DETAILED DESCRIPTION
[0036]In the following detailed description of the preferred embodiments, reference is made to the accompanying drawings, which form a part hereof, and within which are shown by way of illustration specific embodiments by which the invention may be practiced. It is to be understood that other embodiments may be utilized and structural changes may be made without departing from the scope of the invention. Electrical, mechanical, logical, and structural changes may be made to the embodiments without departing from the spirit and scope of the present teachings. The following detailed description is therefore not to be taken in a limiting sense, and the scope of the present disclosure is defined by the appended claims and their equivalents.
[0037]The following disclosure discusses the present invention with reference to the examples shown in the accompanying drawings, though does not limit the invention to those examples.
[0038]The use of any and all examples, or exemplary language (e.g., “such as”) provided herein is intended merely to better illuminate the invention and does not pose a limitation on the scope of the invention unless otherwise claimed. No language in the specification should be construed as indicating any non-claimed element as essential or otherwise critical to the practice of the invention, unless made clear in context.
[0039]As used herein, the singular forms “a,” “an,” and “the” include plural referents unless the context clearly dictates otherwise. Unless indicated otherwise by context, the term “or” is to be understood as an inclusive “or.” Terms such as “first”, “second”, “third”, etc. when used to describe multiple devices or elements, are so used only to convey the relative actions, positioning and/or functions of the separate devices, and do not necessitate either a specific order for such devices or elements, or any specific quantity or ranking of such devices or elements.
[0040]The word “substantially”, as used herein with respect to any property or circumstance, refers to a degree of deviation that is sufficiently small so as to not appreciably detract from the identified property or circumstance. The exact degree of deviation allowable in a given circumstance will depend on the specific context, as would be understood by one having ordinary skill in the art.
[0041]Use of the terms “about” or “approximately” are intended to describe values above and/or below a stated value or range, as would be understood by one having ordinary skill in the art in the respective context. In some instances, this may encompass values in a range of approx. +/−10%; in other instances there may be encompassed values in a range of approx. +/−5%; in yet other instances values in a range of approx. +/−2% may be encompassed; and in yet further instances, this may encompass values in a range of approx. +/−1%.
[0042]It will be understood that the terms “comprises” and/or “comprising,” when used in this specification, specify the presence of stated features, integers, steps, operations, elements, and/or components, but do not preclude the presence or addition of one or more other features, integers, steps, operations, elements, components, and/or groups thereof, unless indicated herein or otherwise clearly contradicted by context.
[0043]Recitations of a value range herein, unless indicated otherwise, serves as a shorthand for referring individually to each separate value falling within the stated range, including the endpoints of the range, each separate value within the range, and all intermediate ranges subsumed by the overall range, with each incorporated into the specification as if individually recited herein.

• TASK LIST:
**1.** In the patent description, how is the term "or" to be understood unless context indicates otherwise?
**2.** List every percentage range that the patent description says "about" or "approximately" may encompass.
**3.** Write the next part of the patent description, picking up after its last sentence.
You won't need the data that follow.

• RECORDED INFORMATION:
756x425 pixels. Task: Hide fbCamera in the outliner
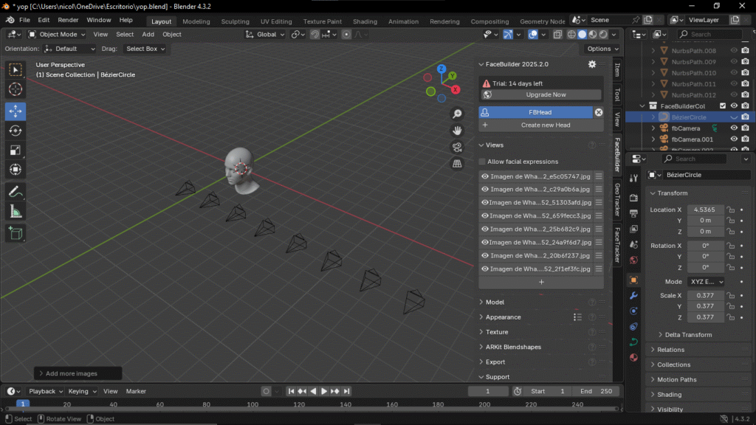click(x=734, y=128)

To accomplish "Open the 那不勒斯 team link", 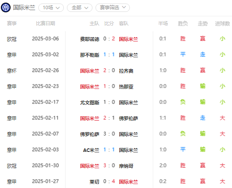I will coord(90,55).
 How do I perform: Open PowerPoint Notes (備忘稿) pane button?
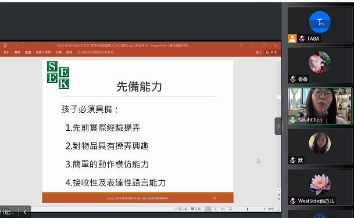click(181, 209)
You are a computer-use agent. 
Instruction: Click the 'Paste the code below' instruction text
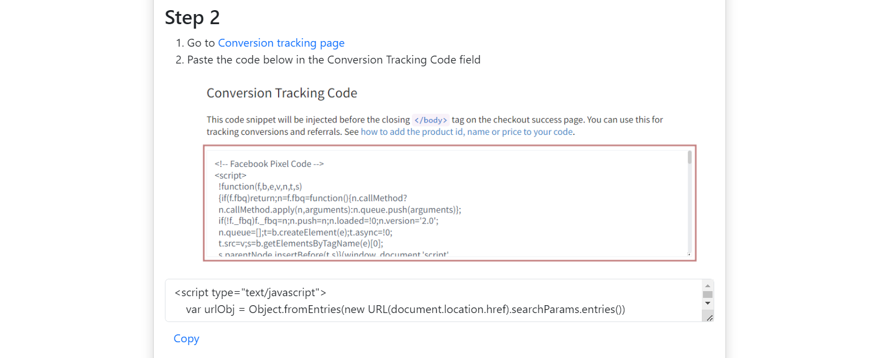(333, 60)
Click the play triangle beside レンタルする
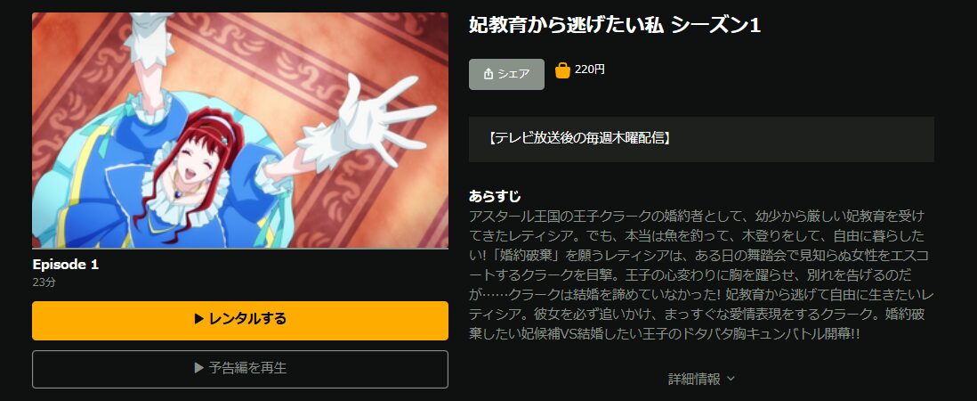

• ANSWERS TO EACH TASK:
**1.** As an inclusive "or."

**2.** +/−10%, +/−5%, +/−2%, +/−1%

**3.**
[0044]Unless indicated otherwise, or clearly contradicted by context, methods described herein can be performed with the individual steps executed in any suitable order, including: the precise order disclosed, without any intermediate steps or with one or more further steps interposed between the disclosed steps; with the disclosed steps performed in an order other than the exact order disclosed; with one or more steps performed simultaneously; and with one or more disclosed steps omitted.
[0045]The present disclosure relates to the fabrication of magnetic materials, strength, corrosion resistance, in addition to also having desirable magnetic properties. This disclosure also describes how to fabricate magnetic materials.
[0046]In this disclosure, the ionically-driven synthesis and magneto-ionic control of this all-nitride Mn4N/MnNx system is disclosed. Specifically, high-quality Mn4N thin films can be grown on Si substrates by directly sputtering pure Mn onto an Mn3N2 seed layer at elevated temperatures, resulted from the chemical reaction between Mn and the nitrogen in the Mn3N2 seed layer. The exchange bias effect in this system can be increased by over an order of magnitude by introducing more nitrogen into the system during deposition and subsequently reduced by over 70% by taking nitrogen out of the system through post-annealing. Additionally, voltage-induced nitrogen ionic motion can lead to reversible changes in saturation magnetization and exchange bias effect by 23% and 15% at 5 K, respectively. These findings highlight the potential of this all-Mn nitride solid state system as a scalable and environmentally friendly platform with remarkable tunability of magnetic properties.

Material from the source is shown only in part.